Appeals from final orders of the courts of common pleas are governed by sections 722, 742 and 762 of the Judicial Code, 42 *397Pa.C.S. §§ 722, 742, 762. Sections 722 and 762 provide that the Supreme Court and Commonwealth Court, respectively, shall have exclusive jurisdiction from final orders of the courts of common pleas in specified classes of cases. Section 742 vests Superior Court with residual jurisdiction over all other appeals from the common pleas courts.
We find no support in section 762 for our appellate jurisdiction in this matter. Contrary to the assertions of the Department of Revenue, this is not a “Commonwealth civil case”, original jurisdiction of which is vested in another tribunal by virtue of any of the exceptions to section 761(a)(1). 42 Pa.C.S. § 762(a)(1). Nor is it a secondary appeal from a Commonwealth agency taken initially to the courts of common pleas under section 933. 42 Pa.C.S. § 762(a)(4). While it is doubtless true that the Commonwealth has an interest in the outcome of this case, the payment of inheritance tax is not now at issue, merely the determination of testator’s domicile.
Although we have determined that this appeal is not properly encompassed within our appellate jurisdiction, in the interest of judicial economy and in light of the fact that neither party objected to Superior Court’s transfer of the appeal, we will retain jurisdiction and address the merits. Austin v. Borough of Ligonier, 122 Pa.Commonwealth Ct. 161, 551 A.2d 403 (1988).
DOMICILE
The issue of domicile is a mixed question of fact and law and is reviewable by our appellate courts. Smith v. Smith, 364 Pa. 1, 70 A.2d 630 (1950). Because the ultimate fact of domicile is merely a deduction from other facts reported by the trial court, we are competent to judge its correctness and draw our own conclusions from the facts as reported. Dorrance’s Estate, 309 Pa. 151, 156, 163 A. 303, 304 (1932).

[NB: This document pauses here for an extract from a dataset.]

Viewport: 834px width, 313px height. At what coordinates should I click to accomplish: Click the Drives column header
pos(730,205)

The domicile of a person is the place where he has voluntarily fixed his habitation with a present intention to make it either his permanent home or his home for the indefinite future. Estate of McKinley, 461 Pa. 731, 337 A.2d *398851 (1975). To effect a change of domicile there must be a concurrence of two factors: physical presence where the new domicile is alleged to have been acquired, and the intention to make it one’s home without any fixed or certain purpose to return to the former place of abode. Id.
It is an established principle that domicile, having been shown to exist, is presumed to continue until' another domicile is affirmatively proven. Id. Where a change of domicile is alleged, the burden of proving it rests upon the person making the allegation. Loudenslager Will, 430 Pa. 33, 240 A.2d 477 (1968) (citing Mitchell v. United States, 21 Wall. 350, 22 L.Ed. 584 (1875)). Residence in a new locality with intent to make that residence a permanent home, coupled with the manifested intent of abandoning the former domicile, must be shown by clear and convincing evidence. Obici Estate, 373 Pa. 567, 97 A.2d 49 (1953).

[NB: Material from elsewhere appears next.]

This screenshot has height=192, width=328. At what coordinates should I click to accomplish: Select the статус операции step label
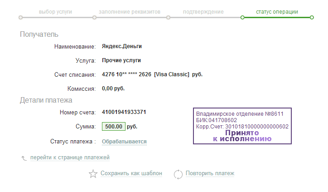[x=277, y=12]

It is undisputed that testator was domiciled in Pennsylvania for the majority of his life. In 1967, testator retired from his job in Philadelphia and moved with his wife, Grace, to the family farm of his wife’s mother in Zion Grove, Schuylkill County. Testator and his wife began to winter in Florida and, in 1969, purchased a building lot in De Bary. In 1984 testator and his wife constructed a house on the lot. It is at this point that Rygalski asserts a change of domicile to Florida.
The evidence submitted to the trial court was conflicting. Testator applied for and was granted a Florida Homestead Tax Exemption for the years 1984 through 1990, which is available only for “residents” of Florida. Beginning in 1984, testator registered his vehicle in Florida, acquired a Florida operator’s license and registered to vote in Florida. Testator’s Pennsylvania registration, operator’s license and voter registration were not maintained after 1984.

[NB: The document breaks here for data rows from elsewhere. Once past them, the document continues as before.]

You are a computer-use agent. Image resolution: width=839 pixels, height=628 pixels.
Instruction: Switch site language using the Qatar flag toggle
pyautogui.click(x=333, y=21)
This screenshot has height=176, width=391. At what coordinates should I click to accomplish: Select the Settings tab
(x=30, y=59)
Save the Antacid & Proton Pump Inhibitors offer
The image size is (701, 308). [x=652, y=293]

From 1984 until the death of testator’s wife in February, 1988, the couple lived at their residence in Florida from approximately October until May of every year, then returned to the farm in Zion Grove for the summer months, where they rented the farmhouse for $100 per month. Following his *399wife’s death, testator continued this pattern until his own death in March of 1990. Testator maintained bank accounts in various institutions in both states, but maintained his sole safe deposit box in Pennsylvania. Testator’s federal income returns for the years 1985,1986 and 1988 listed his address as Zion Grove, Pennsylvania, while the 1989 return listed his Florida address. Testator’s Social Security checks were directly deposited into a Pennsylvania bank account. Testator was buried at Elan Memorial Park in Lime Ridge, Columbia County, Pennsylvania. Finally, both testator’s will, which was executed on September 27, 1988, and codicil, executed on September 6, 1989, stated that testator was “of Zion Grove, Schuylkill County, Pennsylvania.”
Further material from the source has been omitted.